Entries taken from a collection
* * *
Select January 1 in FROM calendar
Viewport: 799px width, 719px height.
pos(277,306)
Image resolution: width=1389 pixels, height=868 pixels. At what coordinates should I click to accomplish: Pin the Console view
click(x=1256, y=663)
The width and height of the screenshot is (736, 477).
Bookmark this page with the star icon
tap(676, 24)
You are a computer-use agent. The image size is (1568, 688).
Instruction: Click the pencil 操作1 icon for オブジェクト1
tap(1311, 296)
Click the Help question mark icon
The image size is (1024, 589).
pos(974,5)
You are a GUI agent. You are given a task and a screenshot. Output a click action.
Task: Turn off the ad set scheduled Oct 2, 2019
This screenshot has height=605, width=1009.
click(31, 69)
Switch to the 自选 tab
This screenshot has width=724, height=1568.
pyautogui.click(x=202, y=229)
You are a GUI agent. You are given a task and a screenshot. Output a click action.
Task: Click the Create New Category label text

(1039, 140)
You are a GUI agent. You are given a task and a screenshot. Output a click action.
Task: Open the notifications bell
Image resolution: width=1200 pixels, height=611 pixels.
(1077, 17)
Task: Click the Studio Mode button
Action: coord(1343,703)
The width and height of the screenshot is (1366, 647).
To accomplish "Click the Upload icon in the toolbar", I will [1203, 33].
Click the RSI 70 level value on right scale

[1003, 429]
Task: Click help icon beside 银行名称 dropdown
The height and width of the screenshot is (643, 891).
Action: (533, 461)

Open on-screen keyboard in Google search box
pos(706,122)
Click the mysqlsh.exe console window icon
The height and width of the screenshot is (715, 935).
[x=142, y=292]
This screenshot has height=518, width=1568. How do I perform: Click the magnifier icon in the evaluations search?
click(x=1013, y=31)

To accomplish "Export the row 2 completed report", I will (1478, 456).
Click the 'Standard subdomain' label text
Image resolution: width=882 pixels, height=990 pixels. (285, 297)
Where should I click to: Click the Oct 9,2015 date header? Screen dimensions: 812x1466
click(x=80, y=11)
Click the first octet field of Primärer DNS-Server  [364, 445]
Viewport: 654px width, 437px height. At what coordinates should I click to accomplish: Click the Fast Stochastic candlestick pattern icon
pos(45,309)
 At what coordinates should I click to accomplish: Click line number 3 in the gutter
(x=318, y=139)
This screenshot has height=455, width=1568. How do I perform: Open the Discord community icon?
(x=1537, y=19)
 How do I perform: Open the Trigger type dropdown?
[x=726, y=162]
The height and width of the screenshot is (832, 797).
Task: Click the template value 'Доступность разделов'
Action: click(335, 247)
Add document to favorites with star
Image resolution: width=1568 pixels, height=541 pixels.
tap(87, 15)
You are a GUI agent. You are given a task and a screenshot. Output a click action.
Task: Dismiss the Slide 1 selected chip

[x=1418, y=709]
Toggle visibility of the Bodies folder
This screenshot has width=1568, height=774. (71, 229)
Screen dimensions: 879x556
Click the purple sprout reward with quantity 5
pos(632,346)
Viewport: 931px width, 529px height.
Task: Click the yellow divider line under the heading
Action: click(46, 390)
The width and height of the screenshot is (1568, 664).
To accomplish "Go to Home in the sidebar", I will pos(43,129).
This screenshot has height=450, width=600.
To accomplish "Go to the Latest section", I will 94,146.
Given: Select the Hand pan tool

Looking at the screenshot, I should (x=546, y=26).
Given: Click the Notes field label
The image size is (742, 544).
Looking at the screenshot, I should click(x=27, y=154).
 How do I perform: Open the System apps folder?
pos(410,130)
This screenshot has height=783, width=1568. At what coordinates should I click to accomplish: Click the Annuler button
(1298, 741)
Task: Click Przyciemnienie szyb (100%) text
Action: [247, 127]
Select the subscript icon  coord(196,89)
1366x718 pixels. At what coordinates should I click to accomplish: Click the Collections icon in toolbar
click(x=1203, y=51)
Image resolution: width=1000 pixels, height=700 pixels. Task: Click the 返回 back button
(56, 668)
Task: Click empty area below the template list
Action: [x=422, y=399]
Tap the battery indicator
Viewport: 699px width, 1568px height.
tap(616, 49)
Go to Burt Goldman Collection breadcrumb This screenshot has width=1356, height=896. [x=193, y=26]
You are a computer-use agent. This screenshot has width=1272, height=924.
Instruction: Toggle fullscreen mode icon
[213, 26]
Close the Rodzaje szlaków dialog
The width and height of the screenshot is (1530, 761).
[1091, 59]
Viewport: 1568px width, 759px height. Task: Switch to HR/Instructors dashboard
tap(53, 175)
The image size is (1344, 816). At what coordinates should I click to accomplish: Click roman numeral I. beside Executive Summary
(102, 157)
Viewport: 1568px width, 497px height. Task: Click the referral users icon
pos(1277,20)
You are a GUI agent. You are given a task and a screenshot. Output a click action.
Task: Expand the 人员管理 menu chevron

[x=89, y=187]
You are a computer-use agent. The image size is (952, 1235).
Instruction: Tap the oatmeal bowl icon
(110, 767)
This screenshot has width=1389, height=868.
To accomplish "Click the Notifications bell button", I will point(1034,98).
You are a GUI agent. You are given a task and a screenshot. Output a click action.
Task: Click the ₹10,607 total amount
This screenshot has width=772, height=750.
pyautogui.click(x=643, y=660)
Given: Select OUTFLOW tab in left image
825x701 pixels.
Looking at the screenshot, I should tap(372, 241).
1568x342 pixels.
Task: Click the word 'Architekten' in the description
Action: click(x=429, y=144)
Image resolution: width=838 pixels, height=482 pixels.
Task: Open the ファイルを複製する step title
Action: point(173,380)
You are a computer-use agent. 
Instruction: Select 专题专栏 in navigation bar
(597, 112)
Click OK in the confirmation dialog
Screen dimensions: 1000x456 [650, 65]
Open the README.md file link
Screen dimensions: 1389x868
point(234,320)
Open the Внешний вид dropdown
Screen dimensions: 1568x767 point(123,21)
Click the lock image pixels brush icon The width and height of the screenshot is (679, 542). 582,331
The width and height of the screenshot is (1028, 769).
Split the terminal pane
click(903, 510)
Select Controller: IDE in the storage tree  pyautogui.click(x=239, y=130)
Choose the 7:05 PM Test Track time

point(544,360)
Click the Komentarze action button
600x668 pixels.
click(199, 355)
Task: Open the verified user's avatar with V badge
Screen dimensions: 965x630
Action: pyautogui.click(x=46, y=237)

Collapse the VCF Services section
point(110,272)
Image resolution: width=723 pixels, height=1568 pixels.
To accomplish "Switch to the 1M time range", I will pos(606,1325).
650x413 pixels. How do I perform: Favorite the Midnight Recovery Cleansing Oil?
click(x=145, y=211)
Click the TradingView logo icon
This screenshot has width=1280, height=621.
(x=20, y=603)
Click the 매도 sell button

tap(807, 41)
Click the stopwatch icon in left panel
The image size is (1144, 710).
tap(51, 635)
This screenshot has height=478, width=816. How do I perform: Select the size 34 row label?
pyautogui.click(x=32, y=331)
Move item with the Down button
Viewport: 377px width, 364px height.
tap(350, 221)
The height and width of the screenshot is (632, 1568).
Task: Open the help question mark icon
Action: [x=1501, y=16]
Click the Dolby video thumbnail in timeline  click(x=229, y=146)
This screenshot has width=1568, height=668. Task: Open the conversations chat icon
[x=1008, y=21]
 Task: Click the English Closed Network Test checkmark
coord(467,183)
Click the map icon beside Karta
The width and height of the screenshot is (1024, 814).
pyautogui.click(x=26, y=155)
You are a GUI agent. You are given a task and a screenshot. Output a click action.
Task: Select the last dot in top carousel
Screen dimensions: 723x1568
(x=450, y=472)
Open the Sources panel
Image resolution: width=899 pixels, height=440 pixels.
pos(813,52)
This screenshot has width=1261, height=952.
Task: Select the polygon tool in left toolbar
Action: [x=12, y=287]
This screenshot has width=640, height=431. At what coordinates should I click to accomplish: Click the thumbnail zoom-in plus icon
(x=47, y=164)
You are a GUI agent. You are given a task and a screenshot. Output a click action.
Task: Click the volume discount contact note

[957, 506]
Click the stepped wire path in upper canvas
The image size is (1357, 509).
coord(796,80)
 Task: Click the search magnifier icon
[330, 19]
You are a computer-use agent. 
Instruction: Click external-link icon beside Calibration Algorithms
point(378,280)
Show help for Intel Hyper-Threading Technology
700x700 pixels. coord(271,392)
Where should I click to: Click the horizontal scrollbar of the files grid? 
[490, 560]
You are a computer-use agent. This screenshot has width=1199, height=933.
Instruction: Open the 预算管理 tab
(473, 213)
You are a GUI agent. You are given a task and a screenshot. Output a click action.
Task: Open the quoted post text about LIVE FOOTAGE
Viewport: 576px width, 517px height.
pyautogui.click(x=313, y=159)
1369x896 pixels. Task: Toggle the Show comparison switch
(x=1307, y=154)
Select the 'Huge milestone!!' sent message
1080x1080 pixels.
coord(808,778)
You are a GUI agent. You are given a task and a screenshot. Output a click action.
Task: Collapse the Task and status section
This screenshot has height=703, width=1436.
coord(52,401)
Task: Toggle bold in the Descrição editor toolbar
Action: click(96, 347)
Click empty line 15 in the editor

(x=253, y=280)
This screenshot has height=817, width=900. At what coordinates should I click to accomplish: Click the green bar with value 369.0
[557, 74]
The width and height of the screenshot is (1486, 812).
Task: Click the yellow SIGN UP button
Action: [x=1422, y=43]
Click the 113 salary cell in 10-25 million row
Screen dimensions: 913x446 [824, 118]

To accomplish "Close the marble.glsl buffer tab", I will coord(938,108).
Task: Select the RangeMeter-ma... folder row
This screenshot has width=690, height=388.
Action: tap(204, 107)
* * *
→ Required work
Wherever the word "field" occurs in the data above, copy the line it sits in.

→ Result
Click the first octet field of Primärer DNS-Server  [364, 445]
Given: Click the Notes field label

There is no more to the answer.